WORK TO BE COMPLETED:
Recast the material below as a Markdown table with the columns n and Line, one row per line and blank lines omitted. Leave the pictures out.

RAW DATA:

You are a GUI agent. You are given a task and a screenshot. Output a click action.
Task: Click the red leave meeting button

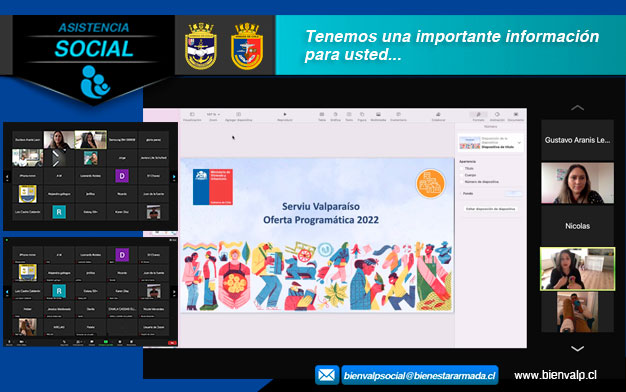(x=172, y=343)
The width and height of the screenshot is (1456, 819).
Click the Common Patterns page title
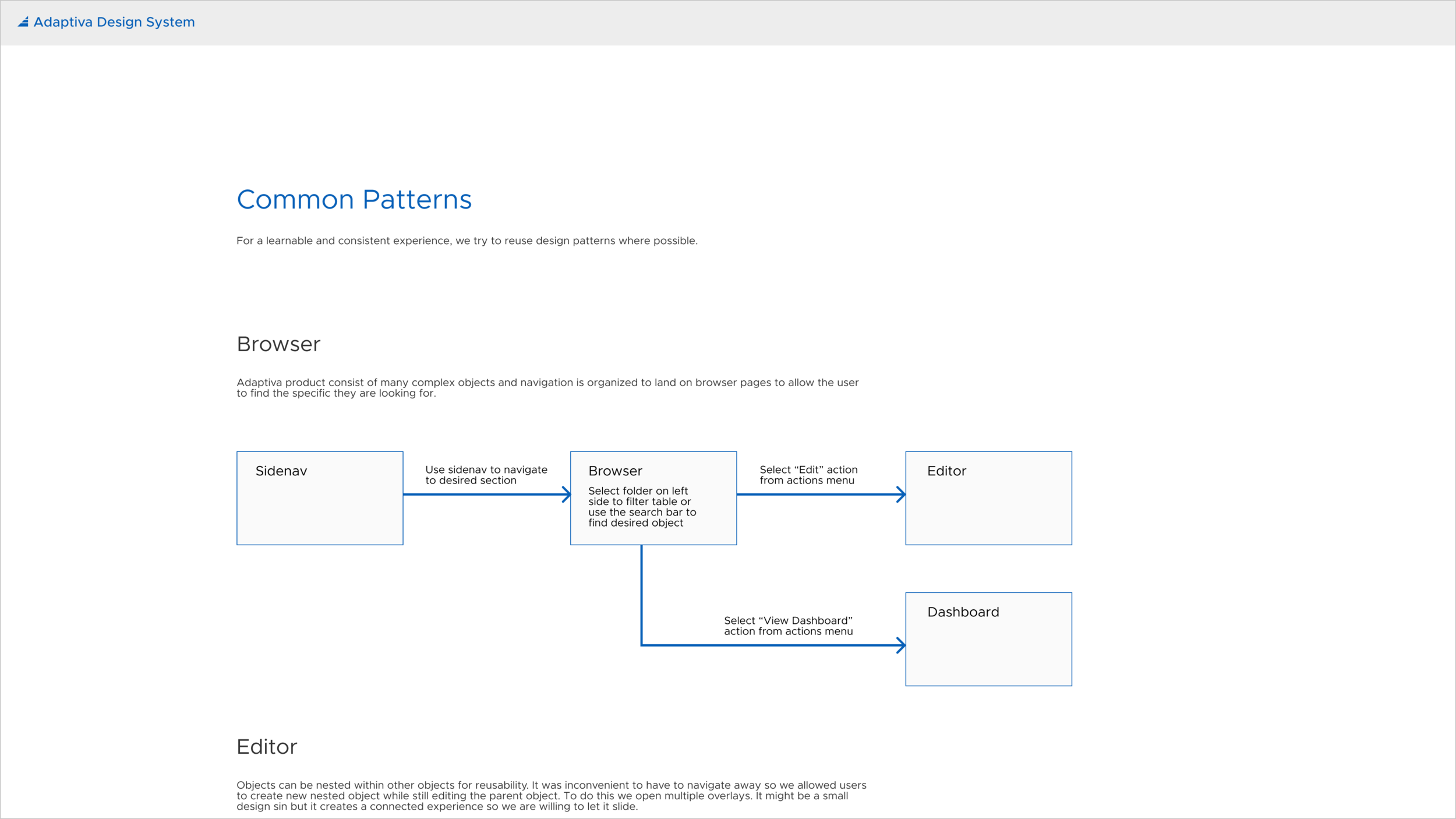click(x=354, y=200)
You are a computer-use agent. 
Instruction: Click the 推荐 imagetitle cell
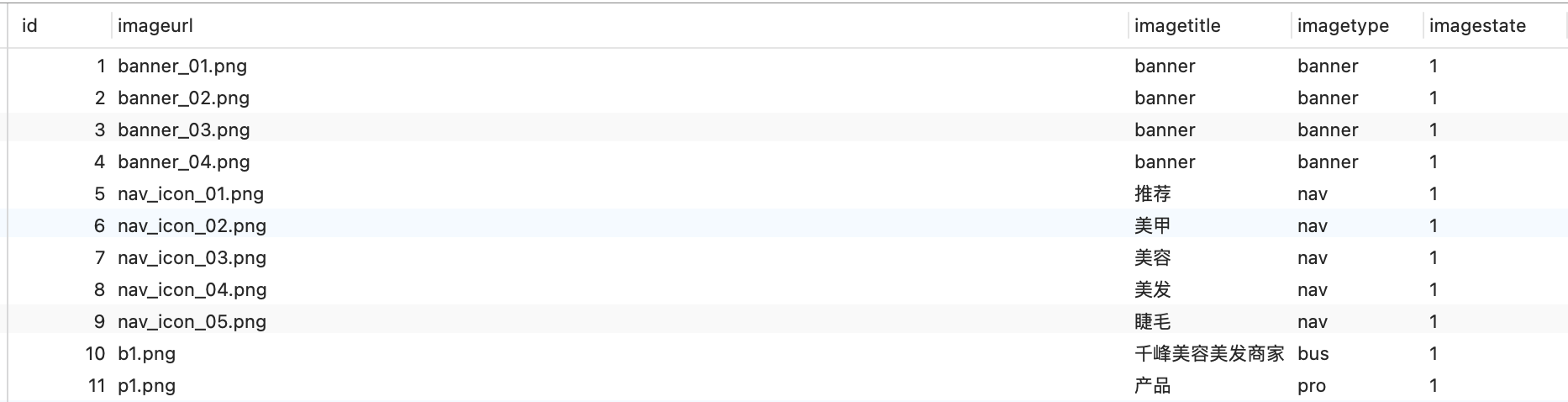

TASK ANSWER:
| n | Line |
|---|---|
| 1 | You are a GUI agent. You are given a task and a screenshot. Output a click action. |
| 2 | Task: Click the red leave meeting button |
| 3 | (x=172, y=343) |
| 4 | The width and height of the screenshot is (1456, 819). |
| 5 | Click the Common Patterns page title |
| 6 | click(x=354, y=200) |
| 7 | You are a computer-use agent.  |
| 8 | Instruction: Click the 推荐 imagetitle cell |